Methods : Tear and saliva samples were collected from 20 infants born <28 weeks gestation or with a birth weight <900 g. Tear samples were collected using Schirmer strips placed in both eyes for 5 minutes. Saliva samples, acting as a surrogate for systemic VEGF, were collected using salivette cotton swabs placed in the infant’s mouth for 3 minutes. Samples were diluted and analyzed using microfluidic platform detection antibodies directed against VEGF.

Results : Infants with ROP requiring treatment (n=4) and ROP not requiring treatment (n=5) were younger and smaller than infants without ROP (n=9). An increase tear to saliva ratio between 31-33 and 37-39 weeks gestation was found in infants without ROP and with ROP not requiring treatment but was persistently low in infants with ROP requiring treatment.
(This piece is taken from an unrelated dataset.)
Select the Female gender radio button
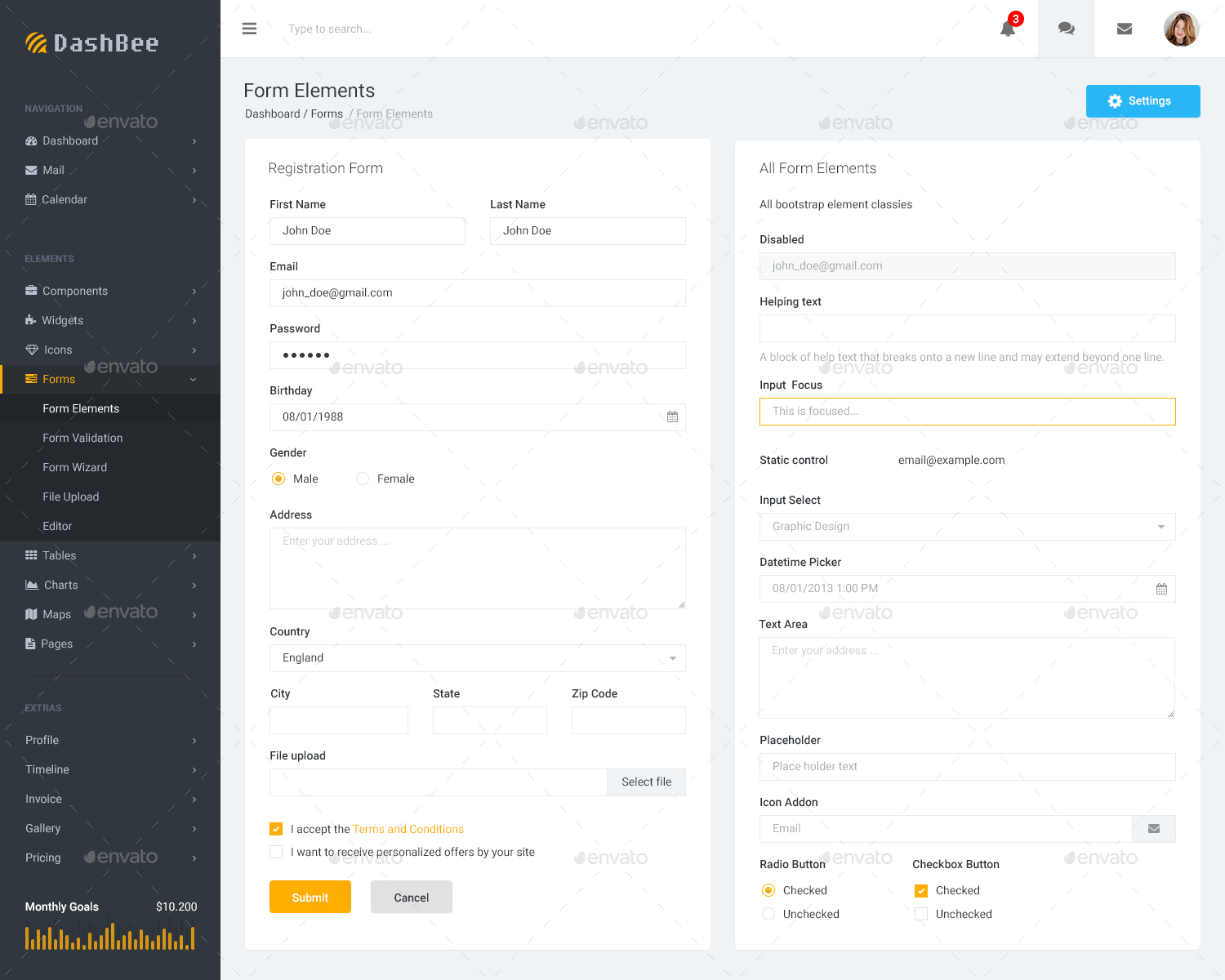Viewport: 1225px width, 980px height. [362, 479]
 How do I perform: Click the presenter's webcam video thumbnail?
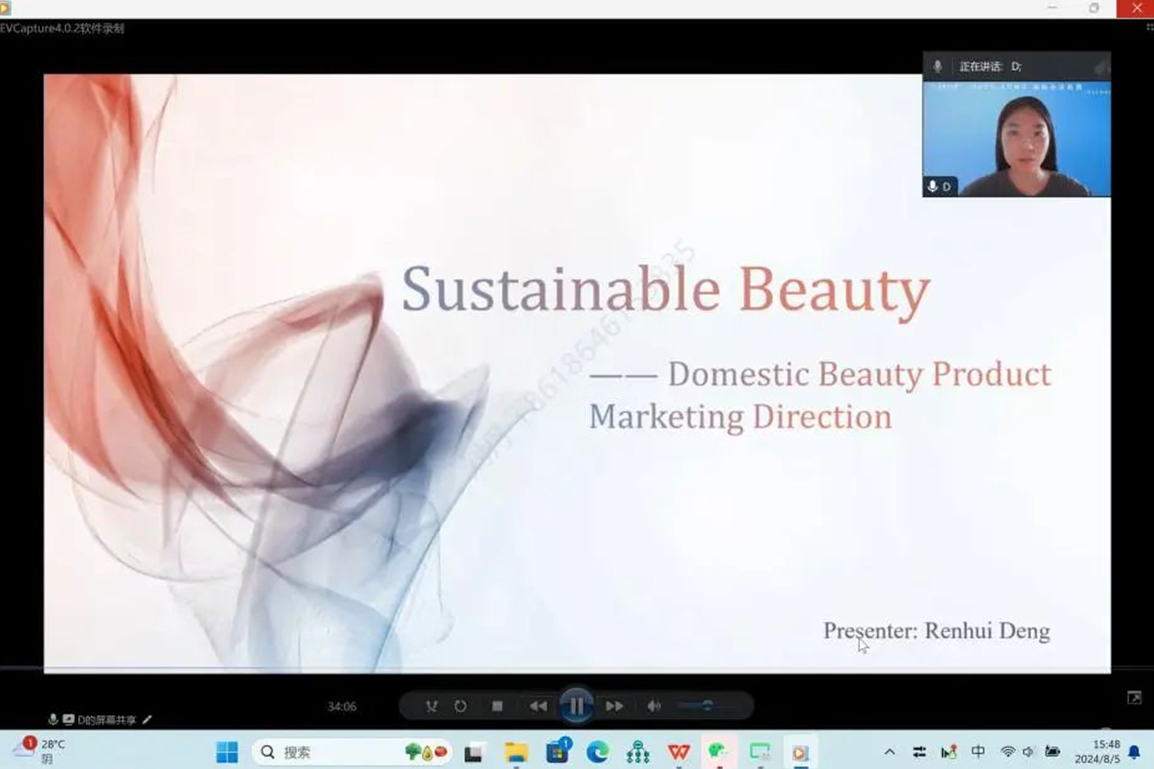(x=1016, y=138)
Conclusions : Adequate tear and saliva samples can be safely obtained from premature infants for analysis of VEGF. Infants with ROP requiring treatment have no increase in tear to saliva VEGF levels except following laser treatment. VEGF analysis may be an effective adjunct to ophthalmologic examination or may serve as a surrogate for ophthalmologic examination in resource-poor areas.

This is a 2021 ARVO Annual Meeting abstract.